Remarkably, despite his very basic formal education, knowledge of the scriptures as well as of languages like Sanskrit and Telugu made themselves available to him. Disciples flocked to him from all walks of life and from different corners of the globe plagued with fears and tormented with doubts. For those who were deluded by the impressions that their sufferings would cease if they too renounced the world he said, "solitude is in the mind of man. A man attached to desire cannot get solitude wherever he may be; a detached man is always in solitude."
Divine and humane
Bhagavan was unquestionably divine yet intensely human and humane to all living creatures. In sharp contrast to his utter indifference to his body and its needs, he responded compassionately to those who approached him for help in handling their physical ailments. A little known fact is that he suggested various herbal remedies and even gave their recipes. Some of these have been published in the Ashram's journals. Animals and children flocked to him. Arthur Osborne, an ardent devotee of the Maharishi and the founder-editor of the Mountain Path, the spiritual journal of Sri Ramanasramam, describes him thus, "His face was like the face of water, always changing and yet always the same. He would be laughing and talking and then he would turn graciously to a small child or hand a nut to a squirrel that hopped on to his couch from the window, or his radiant, wide-open eyes would shine with love upon some devotee who had just arrived or was taking leave.

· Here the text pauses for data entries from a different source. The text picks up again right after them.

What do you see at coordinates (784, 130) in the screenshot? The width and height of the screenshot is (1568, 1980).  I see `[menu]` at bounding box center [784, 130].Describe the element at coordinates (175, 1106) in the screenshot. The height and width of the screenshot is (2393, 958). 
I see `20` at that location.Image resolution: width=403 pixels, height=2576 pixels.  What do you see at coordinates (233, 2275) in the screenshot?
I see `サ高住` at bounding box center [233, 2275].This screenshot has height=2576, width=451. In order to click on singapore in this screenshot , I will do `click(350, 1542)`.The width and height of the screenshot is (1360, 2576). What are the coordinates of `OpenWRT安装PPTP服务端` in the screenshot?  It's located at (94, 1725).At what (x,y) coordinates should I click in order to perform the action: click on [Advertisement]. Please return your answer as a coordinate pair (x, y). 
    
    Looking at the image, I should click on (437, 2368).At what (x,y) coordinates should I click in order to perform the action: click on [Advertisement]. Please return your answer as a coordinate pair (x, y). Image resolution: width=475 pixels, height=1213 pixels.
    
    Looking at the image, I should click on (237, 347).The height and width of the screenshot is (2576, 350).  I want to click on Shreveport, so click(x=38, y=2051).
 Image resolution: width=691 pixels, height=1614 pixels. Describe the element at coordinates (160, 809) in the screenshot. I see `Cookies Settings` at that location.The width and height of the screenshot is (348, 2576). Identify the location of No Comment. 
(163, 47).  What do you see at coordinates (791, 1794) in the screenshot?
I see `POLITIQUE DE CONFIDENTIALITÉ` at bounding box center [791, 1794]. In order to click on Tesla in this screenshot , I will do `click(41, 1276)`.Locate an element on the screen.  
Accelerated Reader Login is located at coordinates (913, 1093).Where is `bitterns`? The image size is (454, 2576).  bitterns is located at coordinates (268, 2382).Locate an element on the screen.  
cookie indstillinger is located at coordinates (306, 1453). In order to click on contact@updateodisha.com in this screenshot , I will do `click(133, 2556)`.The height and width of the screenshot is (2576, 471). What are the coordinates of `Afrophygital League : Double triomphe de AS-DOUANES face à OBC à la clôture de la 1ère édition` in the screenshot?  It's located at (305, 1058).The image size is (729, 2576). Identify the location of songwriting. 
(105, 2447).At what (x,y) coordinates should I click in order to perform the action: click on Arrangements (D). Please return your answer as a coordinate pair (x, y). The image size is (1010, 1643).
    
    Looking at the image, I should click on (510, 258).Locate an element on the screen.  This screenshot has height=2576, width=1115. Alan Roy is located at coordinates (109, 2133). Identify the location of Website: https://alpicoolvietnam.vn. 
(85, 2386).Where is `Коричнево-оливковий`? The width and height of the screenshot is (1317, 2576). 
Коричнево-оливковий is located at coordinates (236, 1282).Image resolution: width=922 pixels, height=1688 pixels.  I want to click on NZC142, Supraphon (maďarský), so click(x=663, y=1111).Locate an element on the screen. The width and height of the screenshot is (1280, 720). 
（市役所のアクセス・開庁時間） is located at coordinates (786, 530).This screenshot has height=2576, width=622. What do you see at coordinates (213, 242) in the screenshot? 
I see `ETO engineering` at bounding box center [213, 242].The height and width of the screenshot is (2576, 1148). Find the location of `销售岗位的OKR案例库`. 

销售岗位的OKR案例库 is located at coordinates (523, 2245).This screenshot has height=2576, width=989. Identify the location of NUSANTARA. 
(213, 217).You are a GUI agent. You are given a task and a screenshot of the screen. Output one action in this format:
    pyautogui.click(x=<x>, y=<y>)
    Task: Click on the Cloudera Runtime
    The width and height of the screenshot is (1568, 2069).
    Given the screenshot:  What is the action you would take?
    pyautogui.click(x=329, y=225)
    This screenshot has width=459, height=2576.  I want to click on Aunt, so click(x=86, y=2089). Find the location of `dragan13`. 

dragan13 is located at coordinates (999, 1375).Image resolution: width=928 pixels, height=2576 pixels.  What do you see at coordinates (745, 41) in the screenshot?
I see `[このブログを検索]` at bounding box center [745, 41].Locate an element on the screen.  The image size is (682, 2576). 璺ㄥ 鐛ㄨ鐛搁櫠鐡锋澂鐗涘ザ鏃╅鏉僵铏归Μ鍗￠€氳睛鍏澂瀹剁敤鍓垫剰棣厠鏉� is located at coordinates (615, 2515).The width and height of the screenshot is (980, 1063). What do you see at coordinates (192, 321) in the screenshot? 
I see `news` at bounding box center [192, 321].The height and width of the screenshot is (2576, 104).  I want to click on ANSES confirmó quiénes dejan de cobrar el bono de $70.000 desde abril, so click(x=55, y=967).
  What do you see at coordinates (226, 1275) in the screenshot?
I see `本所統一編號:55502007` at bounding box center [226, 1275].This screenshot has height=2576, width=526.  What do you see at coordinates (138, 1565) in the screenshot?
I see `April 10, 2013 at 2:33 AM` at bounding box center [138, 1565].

And then, in silence, a moment later, his face would be rock-like, eternal in its grandeur. The love that shone in his eyes, the luminous understanding cannot be described."
Bhagavan led by example. Meticulously exact in the execution of even the smallest of chores, he preferred to do his own work though clearly aware that his devotees were constantly on the watch out for any small wish that he may express. Yet never did he demand anything. He was humorous, generous, consistently affable and never known to have any mood swings irrespective of whether he was stung by hornets, attacked by thieves or in the middle of a plague. On the contrary, if at all he got upset on rare occasions, it was when he inferred that special privileges were being accorded to him. Constantly living in the Self, he was totally devoid of preferences and prejudices. He maintained this attitude throughout his life in all matters and even in the face of the disease, sarcoma. That this serenity stemmed not from brutal courage or unrelenting stoicism but from supreme compassion and boundless love is indeed remarkable. He continued to give darshan to his devotees till the last evening of his stay on earth.
On Friday, April 14, 1950, 8.47 p.m. the Mahanirvana took place. An effulgent light blazed a luminous trail across the skies. Around the globe people witnessed the phenomenon. It marked the end of a magnificent era dominated by a person who combined grandeur with simplicity. Sri Ramana Maharishi was not an enigma yet beyond all description.